За Ленькой, быстро переставляя ноги, вышел Вовка, раскачался, и «дрыгалка», как катапульта, послала его в воздух. Летел он не так красиво, как Ленька, врезался в воду с другим звуком, и ноги его немного раскинулись.
— Ничего, — сказал Гаврик.
Потом по «дрыгалке» пошел я. Я шел и думал, как бы не шлепнуться животом. Ноги в полете надо было закидывать слегка назад, а это не всегда получалось.
Я похлопал себя по животу, раскачался и почувствовал — лечу. Но и в воздухе билась одна мысль: только б головой!

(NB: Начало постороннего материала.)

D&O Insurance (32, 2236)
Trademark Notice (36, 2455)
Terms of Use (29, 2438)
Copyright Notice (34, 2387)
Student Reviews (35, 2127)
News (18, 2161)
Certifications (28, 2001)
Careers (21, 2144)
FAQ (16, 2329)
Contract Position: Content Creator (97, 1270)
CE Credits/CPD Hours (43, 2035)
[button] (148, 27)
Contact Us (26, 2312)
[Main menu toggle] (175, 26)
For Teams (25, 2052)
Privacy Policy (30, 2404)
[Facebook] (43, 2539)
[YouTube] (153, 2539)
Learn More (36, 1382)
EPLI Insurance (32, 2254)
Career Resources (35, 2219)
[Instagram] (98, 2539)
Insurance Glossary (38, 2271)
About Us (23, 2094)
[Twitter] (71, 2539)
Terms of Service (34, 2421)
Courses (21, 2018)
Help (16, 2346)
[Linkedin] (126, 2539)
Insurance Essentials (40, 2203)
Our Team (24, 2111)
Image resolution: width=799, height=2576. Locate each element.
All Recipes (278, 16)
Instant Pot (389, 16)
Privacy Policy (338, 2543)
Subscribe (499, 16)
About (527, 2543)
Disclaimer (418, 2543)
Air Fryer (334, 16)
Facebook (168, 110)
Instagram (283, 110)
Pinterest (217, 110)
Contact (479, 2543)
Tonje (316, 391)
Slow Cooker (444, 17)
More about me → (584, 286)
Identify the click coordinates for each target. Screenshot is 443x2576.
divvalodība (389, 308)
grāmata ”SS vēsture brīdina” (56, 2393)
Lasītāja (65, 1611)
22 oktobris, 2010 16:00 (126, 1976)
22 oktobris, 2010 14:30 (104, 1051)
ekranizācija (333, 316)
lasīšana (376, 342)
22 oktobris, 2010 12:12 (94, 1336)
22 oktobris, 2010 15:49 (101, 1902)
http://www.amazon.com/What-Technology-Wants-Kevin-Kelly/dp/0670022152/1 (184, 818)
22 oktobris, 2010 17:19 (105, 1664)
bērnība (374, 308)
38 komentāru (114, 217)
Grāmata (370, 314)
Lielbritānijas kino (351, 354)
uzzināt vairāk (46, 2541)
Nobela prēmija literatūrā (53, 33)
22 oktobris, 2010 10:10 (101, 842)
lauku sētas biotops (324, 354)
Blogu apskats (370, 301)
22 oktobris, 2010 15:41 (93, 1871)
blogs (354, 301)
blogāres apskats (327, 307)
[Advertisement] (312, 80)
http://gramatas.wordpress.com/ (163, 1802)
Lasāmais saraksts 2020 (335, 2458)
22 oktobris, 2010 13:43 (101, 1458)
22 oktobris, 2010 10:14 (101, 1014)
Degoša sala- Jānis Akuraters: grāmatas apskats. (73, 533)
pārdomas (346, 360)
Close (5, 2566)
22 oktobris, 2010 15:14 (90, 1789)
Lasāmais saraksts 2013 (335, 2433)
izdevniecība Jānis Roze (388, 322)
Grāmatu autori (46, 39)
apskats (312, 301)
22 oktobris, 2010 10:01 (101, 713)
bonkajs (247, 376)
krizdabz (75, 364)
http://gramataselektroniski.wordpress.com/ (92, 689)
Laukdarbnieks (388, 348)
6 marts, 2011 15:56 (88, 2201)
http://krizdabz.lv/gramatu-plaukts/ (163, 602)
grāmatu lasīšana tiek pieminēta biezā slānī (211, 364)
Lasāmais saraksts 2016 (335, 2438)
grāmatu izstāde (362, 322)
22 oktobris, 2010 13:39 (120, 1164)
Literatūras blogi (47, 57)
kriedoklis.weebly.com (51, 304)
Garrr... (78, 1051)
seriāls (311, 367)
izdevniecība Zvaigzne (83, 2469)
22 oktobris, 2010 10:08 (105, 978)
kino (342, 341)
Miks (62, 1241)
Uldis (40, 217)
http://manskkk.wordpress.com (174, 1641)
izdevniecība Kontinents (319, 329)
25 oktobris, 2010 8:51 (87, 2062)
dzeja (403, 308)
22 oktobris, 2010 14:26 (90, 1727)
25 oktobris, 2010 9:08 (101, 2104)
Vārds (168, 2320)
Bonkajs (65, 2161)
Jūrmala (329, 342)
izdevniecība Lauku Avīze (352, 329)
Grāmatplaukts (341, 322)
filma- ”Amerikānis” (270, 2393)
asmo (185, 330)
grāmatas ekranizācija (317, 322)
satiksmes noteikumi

Я пошел вниз и стал заламывать вверх ноги. Шлепнулся и по звуку понял — неважно. Да и живот, слегка отбитый ударом об воду, побаливал.
Я плыл к плоту и думал: промолчал на этот раз Гаврик или сказал что-нибудь? Лучше б промолчал.
Когда я взобрался на плот, на «дрыгалке» уже раскачивался следующий…
— Москвича видал? — вдруг спросил у меня Ленька.
— Какого москвича?
— Да того, что вчера к Гореловым приехал. Белобрысенького.
— А он правда из Москвы?
— Ну да. Еще во двор не выходил. Давайте позовем его.
— Давайте, — согласился я, но никак не мог представить, как это можно самому пойти к незнакомцу и вытащить его во двор.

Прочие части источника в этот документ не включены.